Abstract

ObjectiveNo algorithm exists to guide the orthopedic treatment of pediatric patients with pelvic fractures, as most analytic studies have been conducted in adults. The goal of this study was to identify prognostic factors of pelvic fractures, and suggest whether early total care can be safely provided. MethodsA retrospective trauma database for pediatric pelvic fractures from 2002-2018 was gathered, and patient charts were reviewed. ResultsA total of 128 patients were evaluated for pelvic trauma; 99 injuries were secondary to motor vehicle accidents (MVA) (77%), and 19 were secondary to falls (15%).
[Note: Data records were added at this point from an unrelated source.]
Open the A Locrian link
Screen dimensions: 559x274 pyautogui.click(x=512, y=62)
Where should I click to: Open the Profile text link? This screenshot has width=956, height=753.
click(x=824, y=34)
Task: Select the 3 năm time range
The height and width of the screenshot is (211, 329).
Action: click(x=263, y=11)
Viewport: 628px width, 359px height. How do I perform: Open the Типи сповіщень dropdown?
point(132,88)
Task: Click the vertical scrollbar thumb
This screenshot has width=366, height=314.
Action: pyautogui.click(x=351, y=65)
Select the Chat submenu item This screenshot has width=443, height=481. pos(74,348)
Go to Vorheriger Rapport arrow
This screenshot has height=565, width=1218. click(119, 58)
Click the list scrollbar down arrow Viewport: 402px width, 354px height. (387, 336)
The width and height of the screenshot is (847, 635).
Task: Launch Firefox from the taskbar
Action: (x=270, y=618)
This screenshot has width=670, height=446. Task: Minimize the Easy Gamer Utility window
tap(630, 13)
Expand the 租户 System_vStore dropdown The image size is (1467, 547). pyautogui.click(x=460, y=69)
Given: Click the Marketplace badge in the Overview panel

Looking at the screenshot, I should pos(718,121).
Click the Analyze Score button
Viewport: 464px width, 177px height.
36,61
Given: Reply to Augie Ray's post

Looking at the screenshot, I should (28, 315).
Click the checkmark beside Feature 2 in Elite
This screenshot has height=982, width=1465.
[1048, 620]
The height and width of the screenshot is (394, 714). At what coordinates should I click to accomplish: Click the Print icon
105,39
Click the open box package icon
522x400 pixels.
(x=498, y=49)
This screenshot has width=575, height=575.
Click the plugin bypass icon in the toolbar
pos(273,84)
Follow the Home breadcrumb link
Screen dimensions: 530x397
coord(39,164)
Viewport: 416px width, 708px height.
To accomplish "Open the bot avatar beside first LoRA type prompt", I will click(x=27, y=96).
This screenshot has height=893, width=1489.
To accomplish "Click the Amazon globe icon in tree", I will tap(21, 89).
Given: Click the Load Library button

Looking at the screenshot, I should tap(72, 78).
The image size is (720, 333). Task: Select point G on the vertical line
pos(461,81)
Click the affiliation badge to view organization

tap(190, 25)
Patients were more likely to be male (71%), older (33% aged 15-16 years, 2% aged 0-1 years), to experience a head trauma (55%), to be treated conservatively (70%), and to survive their trauma (91%). About half of the patients (49%) experienced an additional extremity trauma. When exploring the prognostic factors, mortality was associated with thoracic trauma (72% vs. 27%, p<0.05); a lower reduction of neutrophils levels 48 hours after the initial trauma (-1.34 vs. -7.7, p<0.05); a more significant reduction upon arrival of Prothrombin Time (72% vs. 37%, p<0.01), and an increment of International Normalized Ratio (2.29 vs. 1.26, p<0.01) and Partial Thromboplastin Time (79 vs 28, p<0.01). There was also a higher demand for Fresh Frozen Plasma (24% vs. 9%, p<0.05); Upon presentation, there was a higher Injury Severity Score (49 vs. 21, p<0.001), and a lower systolic Blood Pressure (96 vs. 118, p<0.05); The deceased did not have a very prolonged stay in the hospital (3 days vs. 12 days, P<0.01); Mortality was not significantly associated with either Early Total Care or Damage Control Orthopedics. ConclusionsPrognostic factors in pediatric patients with pelvic fractures parallel those of the adult population. Pediatric patients tendentiously outlive their pelvic trauma, whether the course of action taken by their surgeons is Conservative by nature, Early Total Care or Damage Control Orthopedics.